- [Problem details]: Please print the rows word for word, from the start up to and including the line that contains "Looking at the screenshot, I should pos(281,72).".

- [Data to use]:
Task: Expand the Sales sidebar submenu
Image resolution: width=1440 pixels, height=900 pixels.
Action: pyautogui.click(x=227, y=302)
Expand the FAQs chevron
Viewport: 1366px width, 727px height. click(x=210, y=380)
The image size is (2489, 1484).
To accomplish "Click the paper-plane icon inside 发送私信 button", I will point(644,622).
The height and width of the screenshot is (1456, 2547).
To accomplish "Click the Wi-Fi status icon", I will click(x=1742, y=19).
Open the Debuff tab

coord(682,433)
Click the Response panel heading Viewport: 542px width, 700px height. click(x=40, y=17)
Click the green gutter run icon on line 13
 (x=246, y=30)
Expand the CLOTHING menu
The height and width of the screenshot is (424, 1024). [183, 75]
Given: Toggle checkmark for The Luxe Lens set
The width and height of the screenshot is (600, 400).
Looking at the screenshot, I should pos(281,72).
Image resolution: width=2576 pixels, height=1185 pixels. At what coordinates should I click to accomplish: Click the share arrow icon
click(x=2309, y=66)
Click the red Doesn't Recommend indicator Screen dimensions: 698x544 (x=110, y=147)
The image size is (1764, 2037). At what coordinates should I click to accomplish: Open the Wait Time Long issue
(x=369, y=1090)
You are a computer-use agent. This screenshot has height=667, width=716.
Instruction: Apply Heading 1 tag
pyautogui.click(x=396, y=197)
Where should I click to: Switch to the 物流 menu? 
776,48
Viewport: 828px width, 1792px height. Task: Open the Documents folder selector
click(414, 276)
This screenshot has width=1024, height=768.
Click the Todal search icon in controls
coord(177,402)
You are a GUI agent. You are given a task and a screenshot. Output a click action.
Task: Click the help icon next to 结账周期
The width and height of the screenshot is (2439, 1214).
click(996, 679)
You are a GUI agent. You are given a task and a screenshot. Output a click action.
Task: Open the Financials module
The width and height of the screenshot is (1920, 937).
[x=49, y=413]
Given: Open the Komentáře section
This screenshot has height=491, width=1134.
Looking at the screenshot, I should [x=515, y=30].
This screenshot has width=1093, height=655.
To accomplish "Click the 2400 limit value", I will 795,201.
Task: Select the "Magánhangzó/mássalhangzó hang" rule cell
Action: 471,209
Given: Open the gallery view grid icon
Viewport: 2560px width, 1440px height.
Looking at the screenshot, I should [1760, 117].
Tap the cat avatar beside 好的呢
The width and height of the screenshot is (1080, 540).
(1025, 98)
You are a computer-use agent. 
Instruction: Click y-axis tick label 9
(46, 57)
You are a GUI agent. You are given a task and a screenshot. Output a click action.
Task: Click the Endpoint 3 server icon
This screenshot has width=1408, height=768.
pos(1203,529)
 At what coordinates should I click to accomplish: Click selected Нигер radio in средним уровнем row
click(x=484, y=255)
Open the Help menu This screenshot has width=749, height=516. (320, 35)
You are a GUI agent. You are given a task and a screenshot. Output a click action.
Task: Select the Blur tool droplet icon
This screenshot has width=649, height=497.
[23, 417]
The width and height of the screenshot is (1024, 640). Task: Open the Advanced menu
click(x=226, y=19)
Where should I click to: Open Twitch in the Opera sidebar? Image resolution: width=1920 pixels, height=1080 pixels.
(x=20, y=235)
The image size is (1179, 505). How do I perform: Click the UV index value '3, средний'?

- [Result]:
Task: Expand the Sales sidebar submenu
Image resolution: width=1440 pixels, height=900 pixels.
Action: pyautogui.click(x=227, y=302)
Expand the FAQs chevron
Viewport: 1366px width, 727px height. click(x=210, y=380)
The image size is (2489, 1484).
To accomplish "Click the paper-plane icon inside 发送私信 button", I will point(644,622).
The height and width of the screenshot is (1456, 2547).
To accomplish "Click the Wi-Fi status icon", I will click(x=1742, y=19).
Open the Debuff tab

coord(682,433)
Click the Response panel heading Viewport: 542px width, 700px height. click(x=40, y=17)
Click the green gutter run icon on line 13
 (x=246, y=30)
Expand the CLOTHING menu
The height and width of the screenshot is (424, 1024). [183, 75]
Given: Toggle checkmark for The Luxe Lens set
The width and height of the screenshot is (600, 400).
Looking at the screenshot, I should pos(281,72).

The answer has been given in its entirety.